Velha infância

 É rotineiro, durante uma volta pelas praças da cidade depois que o sol deita, enxergar os bêbados mamando as garrafas, nas portas dos estabelecimentos. Não precisa nem ser o alcoólico mais deteriorado para chegar a tal ponto. São pais de família, casados. Muitos até acompanhados dos filhos. Seria essa a falta do peito materno? Passando do bico para a mamadeira, da mamadeira para o copo, e do copo para a garrafa. Do leite para o suco, do suco para o refrigerante, e do refrigerante para o álcool. Preenchendo o vazio da alma, ou do estômago. Indistinguível. Bebês de meia-idade.  E aqui a chupeta tem um sentido erótico. 
 Do primeiro dente que cai, aos primeiros sinais da osteoporose, somos crianças. Há um humor pueril em se admitir a real extensão da infância: eterna enquanto a vida dura, finita enquanto orgânica. O corpo tenta enganar com as suas exageradas transformações, mas não consegue esconder as marcas infantis. Explicarei: no âmago da casualidade, não há como diferenciar um fumante perdido, passeando com o cigarro entre os dentes na porta de um bar, e um pirralho de fralda, chupando o polegar, distante do colo da mãe. Estragando os dentes, afugentando alguma angústia. Tão pouca idade no auge dos trinta. Raridade? Nenhuma! 
 Vale ressaltar que minhas falas não são julgamentos. Apontar o dedo está fora de cogitação. Como disse, eu, você, estamos todos inclusos nessa comparação.

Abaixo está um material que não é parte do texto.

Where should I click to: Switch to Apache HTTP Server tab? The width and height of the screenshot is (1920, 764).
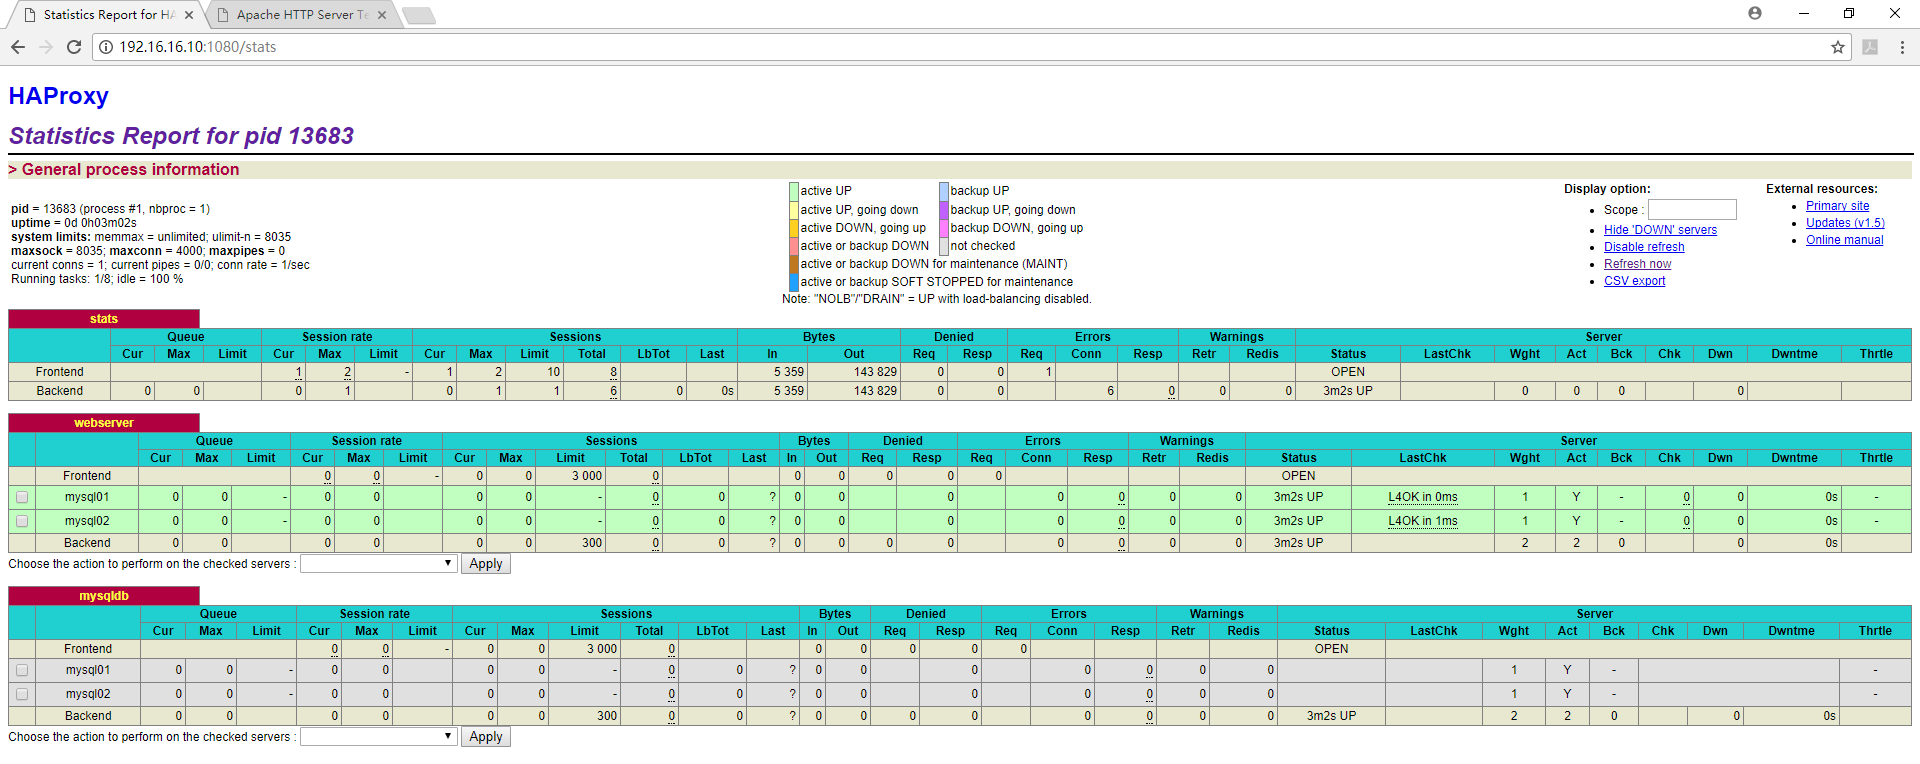pos(300,15)
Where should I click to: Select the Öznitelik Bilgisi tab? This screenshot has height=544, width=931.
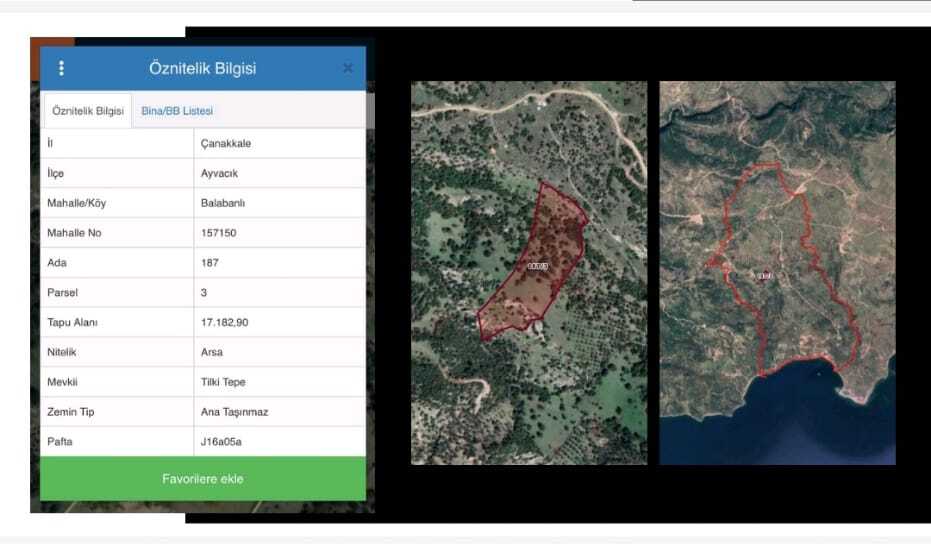point(88,111)
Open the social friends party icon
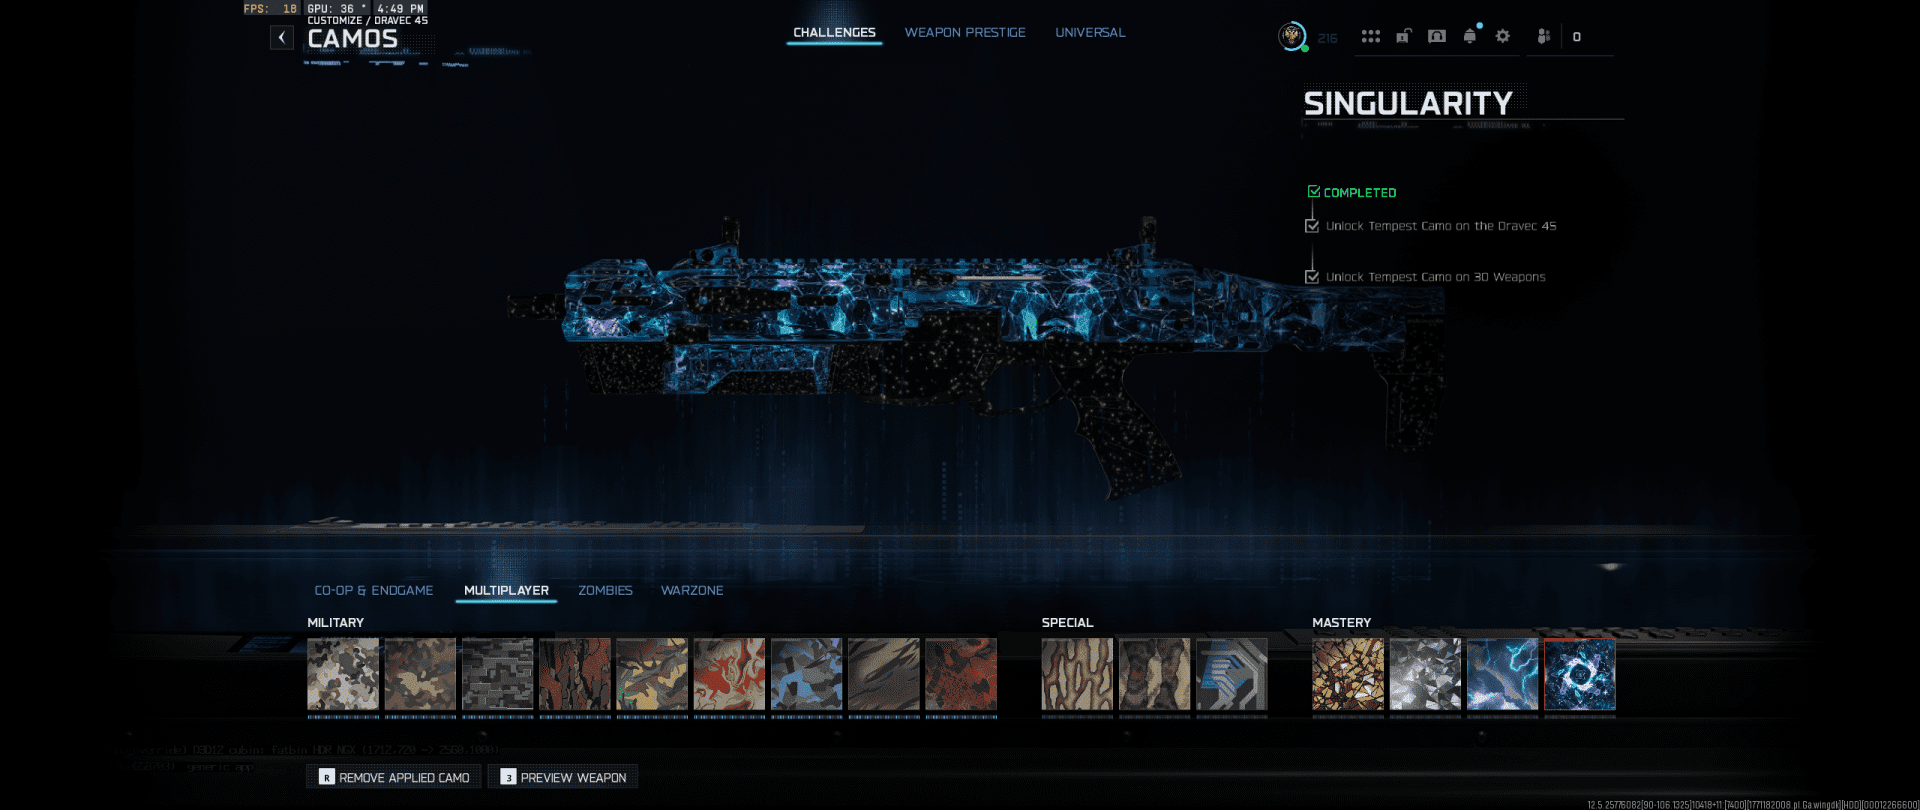The height and width of the screenshot is (810, 1920). tap(1543, 37)
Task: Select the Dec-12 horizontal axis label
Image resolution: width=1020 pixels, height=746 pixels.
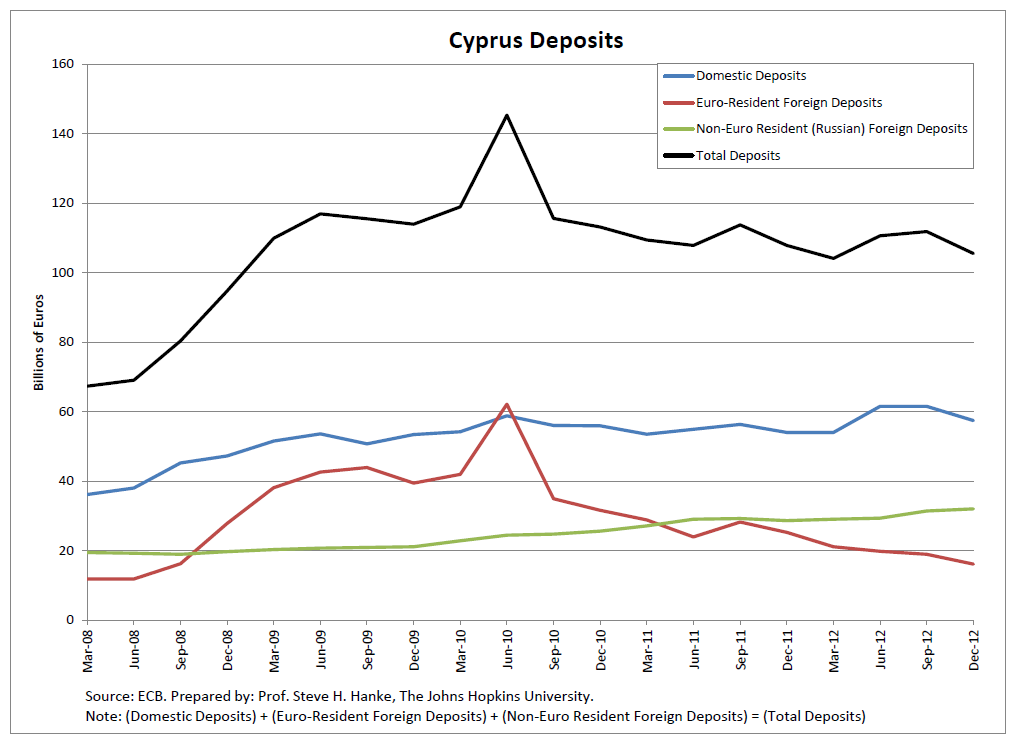Action: click(x=974, y=648)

Acho até fofo. É inconsciente! Freud explica. Somos um maternal que aprendeu a enfeitar a fala e imitar os mais velhos. Fingimos bem demais, até. As brincadeiras de médico, papai-e-mamãe e polícia-e-ladrão alcançaram dimensões absurdas. Corriqueiramente, aparecem por aí, no noticiário, como fatos banais. Descuidos cirúrgicos, violência doméstica, tiroteio nas favelas. Mais do mesmo. Talvez seja daí que venha a apatia generalizada. É tudo uma grande brincadeira.
 Somos reféns da fusão das memórias às emoções. Essas, quando atadas lá atrás, tem um efeito perigoso. Presos aos abandonos, às carências, aos divórcios. Amarrados aos choros contidos, aos abusos, às primeiras fobias. Os traumas marcam a pele do cordeiro, que aprende a viver com a dor, mas também se condena à nunca esquecê-la. E nascem, assim, no meio da vida, os viciados, os perversos, os depressivos. Quem tem lacunas no peito e não sabe de onde surgiu. Não é plausível olhar para as construções psicológicas, mesmo dos mais violentos e imorais indivíduos, e não imaginar que nelas habitam crianças confusas e mal resolvidas. Se você, quando criança, conhecesse quem é hoje, teria medo ou admiração? As imagens desejadas e as verdadeiras são consideravelmente distintas.
  

Comentários

  1. Eu sinceramente, estou tentando LIDAR com essa crônica, vulgo obra de arte. Ao passo que temos o posicionamento da racionalidade, eclodiu críticas sobre a nossa consciência, sobretudo, social.
    Que bela viagem, cara.
    Arrasou!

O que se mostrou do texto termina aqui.